Masao "Mas" Arai, a humble gardener from Southern California, is a righteous dude. Carrying the ashes of his lifelong friend and fellow hibakusha (A-bomb survivor) Haruo Mukai, the 86-year-old Arai arrives for what he realizes will be his last visit to Japan.

Hiroshima Boy, by Naomi Hirahara.
264 pages


Arai's destination is a nursing home on the Seto Inland Sea island of Ino, an allegory of Ninoshima — the island that played a tragic role as a field hospital for evacuees following the atomic bombing in August 1945 — where Mukai's elder sister awaits. But before Arai can complete his task, the ashes are pilfered from his suitcase.

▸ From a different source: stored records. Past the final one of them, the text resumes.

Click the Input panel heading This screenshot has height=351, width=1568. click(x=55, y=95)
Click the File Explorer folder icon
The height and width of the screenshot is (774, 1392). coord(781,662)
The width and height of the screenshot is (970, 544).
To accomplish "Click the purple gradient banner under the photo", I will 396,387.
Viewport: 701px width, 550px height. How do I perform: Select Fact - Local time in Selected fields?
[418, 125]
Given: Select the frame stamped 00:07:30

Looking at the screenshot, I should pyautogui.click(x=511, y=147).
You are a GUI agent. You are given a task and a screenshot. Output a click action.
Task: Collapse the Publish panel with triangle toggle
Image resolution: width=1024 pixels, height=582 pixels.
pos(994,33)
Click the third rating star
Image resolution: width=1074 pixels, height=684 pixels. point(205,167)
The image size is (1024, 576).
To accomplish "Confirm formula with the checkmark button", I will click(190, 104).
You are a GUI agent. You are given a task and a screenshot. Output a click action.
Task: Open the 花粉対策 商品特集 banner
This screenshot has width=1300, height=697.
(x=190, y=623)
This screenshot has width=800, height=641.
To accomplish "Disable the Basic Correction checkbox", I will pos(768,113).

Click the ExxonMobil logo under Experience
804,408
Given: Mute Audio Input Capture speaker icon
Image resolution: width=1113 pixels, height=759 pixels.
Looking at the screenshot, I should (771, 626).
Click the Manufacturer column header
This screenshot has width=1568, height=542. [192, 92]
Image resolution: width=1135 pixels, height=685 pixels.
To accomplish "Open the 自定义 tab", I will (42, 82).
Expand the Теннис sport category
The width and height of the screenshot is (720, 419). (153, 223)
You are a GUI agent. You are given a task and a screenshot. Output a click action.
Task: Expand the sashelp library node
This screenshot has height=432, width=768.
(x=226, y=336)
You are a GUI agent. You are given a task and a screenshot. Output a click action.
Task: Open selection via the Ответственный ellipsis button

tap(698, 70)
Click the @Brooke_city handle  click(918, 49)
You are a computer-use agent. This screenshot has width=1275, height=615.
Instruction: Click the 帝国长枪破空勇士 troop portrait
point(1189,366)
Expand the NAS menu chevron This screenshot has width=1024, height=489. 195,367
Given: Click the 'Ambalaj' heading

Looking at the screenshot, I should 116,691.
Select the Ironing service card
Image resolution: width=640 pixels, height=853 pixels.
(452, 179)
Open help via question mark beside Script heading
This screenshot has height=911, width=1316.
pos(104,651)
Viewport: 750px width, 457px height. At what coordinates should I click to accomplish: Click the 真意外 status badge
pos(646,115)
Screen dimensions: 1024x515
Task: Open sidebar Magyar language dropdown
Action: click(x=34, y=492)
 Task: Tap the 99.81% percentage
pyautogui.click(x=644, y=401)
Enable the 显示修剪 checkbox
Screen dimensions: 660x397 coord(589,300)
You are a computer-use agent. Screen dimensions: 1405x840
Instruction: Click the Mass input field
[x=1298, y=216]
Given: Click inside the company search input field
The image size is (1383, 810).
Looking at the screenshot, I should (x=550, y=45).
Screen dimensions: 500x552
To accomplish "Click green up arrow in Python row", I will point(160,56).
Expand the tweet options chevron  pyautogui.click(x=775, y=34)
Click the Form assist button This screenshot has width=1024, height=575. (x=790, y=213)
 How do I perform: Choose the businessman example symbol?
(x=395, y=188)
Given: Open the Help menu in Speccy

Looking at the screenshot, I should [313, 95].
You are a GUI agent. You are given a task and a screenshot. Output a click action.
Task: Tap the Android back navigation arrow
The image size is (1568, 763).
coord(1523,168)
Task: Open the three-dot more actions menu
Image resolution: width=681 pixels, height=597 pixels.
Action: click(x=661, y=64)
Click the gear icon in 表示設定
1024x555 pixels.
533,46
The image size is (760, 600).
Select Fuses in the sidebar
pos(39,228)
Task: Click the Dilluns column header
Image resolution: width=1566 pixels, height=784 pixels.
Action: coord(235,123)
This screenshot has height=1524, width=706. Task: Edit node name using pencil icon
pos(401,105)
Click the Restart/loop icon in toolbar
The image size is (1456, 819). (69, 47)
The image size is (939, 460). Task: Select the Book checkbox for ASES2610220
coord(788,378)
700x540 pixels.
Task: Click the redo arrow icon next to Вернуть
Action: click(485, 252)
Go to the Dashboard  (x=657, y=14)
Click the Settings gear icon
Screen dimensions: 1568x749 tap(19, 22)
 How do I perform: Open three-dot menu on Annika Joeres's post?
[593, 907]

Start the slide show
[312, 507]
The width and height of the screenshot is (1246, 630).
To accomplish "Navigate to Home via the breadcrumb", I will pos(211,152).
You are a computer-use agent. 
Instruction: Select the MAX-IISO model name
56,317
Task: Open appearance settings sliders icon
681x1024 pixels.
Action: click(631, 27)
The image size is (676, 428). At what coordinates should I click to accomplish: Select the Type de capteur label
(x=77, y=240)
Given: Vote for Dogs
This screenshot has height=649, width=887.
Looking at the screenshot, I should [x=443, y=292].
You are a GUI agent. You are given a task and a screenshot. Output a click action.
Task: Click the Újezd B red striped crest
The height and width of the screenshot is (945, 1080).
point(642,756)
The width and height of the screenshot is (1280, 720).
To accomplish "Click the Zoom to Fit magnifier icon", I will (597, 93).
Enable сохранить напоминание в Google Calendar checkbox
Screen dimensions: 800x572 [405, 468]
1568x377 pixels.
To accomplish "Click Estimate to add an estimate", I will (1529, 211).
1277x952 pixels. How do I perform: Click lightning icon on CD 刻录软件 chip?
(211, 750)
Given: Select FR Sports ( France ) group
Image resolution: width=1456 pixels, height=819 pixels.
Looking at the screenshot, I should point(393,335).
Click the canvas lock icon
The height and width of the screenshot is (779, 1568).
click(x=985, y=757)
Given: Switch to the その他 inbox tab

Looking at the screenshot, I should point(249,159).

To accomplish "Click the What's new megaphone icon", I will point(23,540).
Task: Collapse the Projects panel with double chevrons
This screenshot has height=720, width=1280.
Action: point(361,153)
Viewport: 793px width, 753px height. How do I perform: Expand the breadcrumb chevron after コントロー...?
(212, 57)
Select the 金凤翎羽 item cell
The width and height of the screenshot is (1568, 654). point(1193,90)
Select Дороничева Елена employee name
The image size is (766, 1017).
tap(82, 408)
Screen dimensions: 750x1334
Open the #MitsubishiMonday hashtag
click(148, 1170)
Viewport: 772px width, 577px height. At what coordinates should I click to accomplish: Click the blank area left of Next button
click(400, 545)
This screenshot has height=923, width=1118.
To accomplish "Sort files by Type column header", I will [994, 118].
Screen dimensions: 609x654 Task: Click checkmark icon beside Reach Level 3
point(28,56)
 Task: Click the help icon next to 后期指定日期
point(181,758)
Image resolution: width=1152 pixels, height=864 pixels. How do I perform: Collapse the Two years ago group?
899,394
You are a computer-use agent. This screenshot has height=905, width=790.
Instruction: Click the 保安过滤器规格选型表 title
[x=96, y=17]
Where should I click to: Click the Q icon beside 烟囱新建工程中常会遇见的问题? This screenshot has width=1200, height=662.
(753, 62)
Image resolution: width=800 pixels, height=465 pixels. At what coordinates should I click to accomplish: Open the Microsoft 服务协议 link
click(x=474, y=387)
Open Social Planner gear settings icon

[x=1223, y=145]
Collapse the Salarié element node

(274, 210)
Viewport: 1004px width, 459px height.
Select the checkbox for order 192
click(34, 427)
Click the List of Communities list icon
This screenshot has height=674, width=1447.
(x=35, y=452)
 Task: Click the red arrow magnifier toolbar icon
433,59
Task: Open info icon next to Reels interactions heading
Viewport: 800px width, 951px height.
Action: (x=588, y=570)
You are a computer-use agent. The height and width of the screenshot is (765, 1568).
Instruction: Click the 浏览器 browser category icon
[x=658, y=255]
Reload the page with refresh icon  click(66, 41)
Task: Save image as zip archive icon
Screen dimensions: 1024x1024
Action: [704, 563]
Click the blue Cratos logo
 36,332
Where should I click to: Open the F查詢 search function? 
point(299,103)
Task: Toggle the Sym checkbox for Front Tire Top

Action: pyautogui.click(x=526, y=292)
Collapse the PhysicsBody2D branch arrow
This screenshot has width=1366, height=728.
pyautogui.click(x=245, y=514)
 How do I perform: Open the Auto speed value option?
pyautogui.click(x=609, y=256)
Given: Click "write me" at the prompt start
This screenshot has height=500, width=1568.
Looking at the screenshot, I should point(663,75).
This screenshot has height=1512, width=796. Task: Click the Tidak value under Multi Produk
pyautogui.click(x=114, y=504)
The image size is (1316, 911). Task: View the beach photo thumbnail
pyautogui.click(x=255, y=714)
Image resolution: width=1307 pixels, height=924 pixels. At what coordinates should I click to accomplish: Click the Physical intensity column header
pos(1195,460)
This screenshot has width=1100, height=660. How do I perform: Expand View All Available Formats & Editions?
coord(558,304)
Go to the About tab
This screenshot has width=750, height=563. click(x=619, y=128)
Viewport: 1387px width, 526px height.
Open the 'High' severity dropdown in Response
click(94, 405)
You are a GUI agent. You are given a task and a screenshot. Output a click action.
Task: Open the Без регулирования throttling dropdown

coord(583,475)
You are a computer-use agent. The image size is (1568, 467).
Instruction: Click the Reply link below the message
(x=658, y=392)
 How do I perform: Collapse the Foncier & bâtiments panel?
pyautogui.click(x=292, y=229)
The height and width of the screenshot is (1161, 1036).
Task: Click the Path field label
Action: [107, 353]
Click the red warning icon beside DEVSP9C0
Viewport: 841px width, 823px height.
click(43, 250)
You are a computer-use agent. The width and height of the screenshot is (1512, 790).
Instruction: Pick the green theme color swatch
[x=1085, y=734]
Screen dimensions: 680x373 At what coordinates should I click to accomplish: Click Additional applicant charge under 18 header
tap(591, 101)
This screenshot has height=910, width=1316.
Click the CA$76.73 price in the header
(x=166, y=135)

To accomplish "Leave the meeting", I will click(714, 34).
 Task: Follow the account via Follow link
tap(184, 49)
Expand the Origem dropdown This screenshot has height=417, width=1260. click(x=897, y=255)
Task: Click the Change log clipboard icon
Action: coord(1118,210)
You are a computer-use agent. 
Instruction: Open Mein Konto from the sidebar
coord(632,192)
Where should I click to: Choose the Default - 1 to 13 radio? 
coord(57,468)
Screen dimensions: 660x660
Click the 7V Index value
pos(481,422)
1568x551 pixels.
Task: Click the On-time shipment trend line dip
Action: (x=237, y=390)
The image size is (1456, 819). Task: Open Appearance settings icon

Meanwhile, Arai spots a corpse floating in the harbor, which he recognizes as being that of a boy he saw on the ferry the previous day. The island is too small to have its own police force, so Inspector Suzuki is dispatched from the headquarters on the mainland to investigate. He almost needn't have bothered, as Arai — a veteran of six previous murder mysteries by Hirahara — is already on the job, first seeking out the boy's parents and then doggedly tracking down persons of interest.

In Arai, Hirahara — a prolific storyteller and award-winning mystery author — has created a unique protagonist. American-born but unable to return to the U.S. when World War II broke out, Arai survived the atomic bombing as a teen before being resettled in Southern California.

"Hiroshima Boy" is the final installment in the Arai saga. And, much like the old soldiers who supposedly never die, this shrewd old Japanese-American detective is accorded the honor of being allowed to just fade away.